Es wäre ein in Deutschland beispielloser, radikaler Schritt. Die Partei geht ihn bislang einträchtiger als vielfach gemutmaßt. Die Abgeordnetenhauswahl wird deshalb zur Richtungswahl. Was Grüne und Linke auf der einen Seite fordern, käme einer Revolution des Wohnungsmarktes gleich. Deren Risiken, aber auch Chancen, sind kaum absehbar – das zeigen die Nebenwirkungen des Mietendeckels.
Die Debatte um Mieten und Bodenpreise könnte den Wahlkampf prägen
Die SPD, andererseits, will Reformen in der Immobilienbranche, CDU und FDP eher Reförmchen. Aber reicht das, um die massiven Steigerungen der Miet- und Bodenpreise zu stoppen? Wer die nächste Bürgermeisterin oder der nächste Bürgermeister Berlins wird, hängt auch davon ab, wie stark diese Debatte den Wahlkampf prägt.

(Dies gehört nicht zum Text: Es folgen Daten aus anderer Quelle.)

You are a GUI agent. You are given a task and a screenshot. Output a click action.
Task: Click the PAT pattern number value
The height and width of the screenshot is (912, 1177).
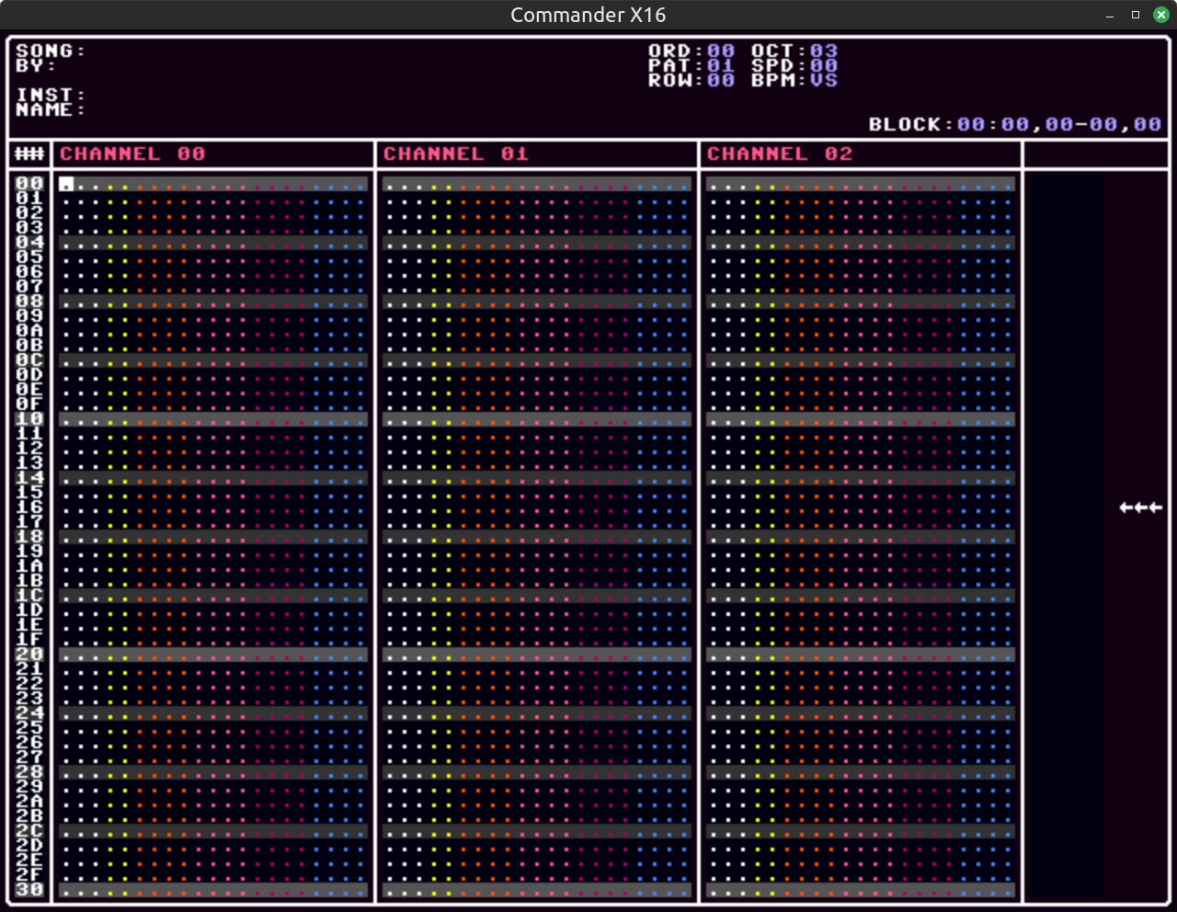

[Wenn Sie alle aktuellen Nachrichten live auf Ihr Handy haben wollen, empfehlen wir Ihnen unsere App, die Sie hier für Apple- und Android-Geräte herunterladen können.]
Hier spielen die Grünen auf Risiko: Die bislang eher unbekannte Bettina Jarasch soll für die Partei, so scheint es, mögliche Revolutionen als Revolutiönchen verkaufen, bloß keine neue Tempo-30-Debatte. Indianerhäuptling, das wäre sie schon früher gern geworden, sagte Jarasch auf dem Parteitag: „So viel anders als jetzt ist das gar nicht.“
Was für viele nach harmlosem Kindheitstraum klingt, war für Einzelne Grüne unsagbar. Jarasch sprach deshalb später in eine Rede sogar selbst von „unreflektierten Kindheitserinnerungen“. Auch sie müsse noch dazu lernen, sagte sie. Bis zur Wahl ist dafür nicht mehr viel Zeit.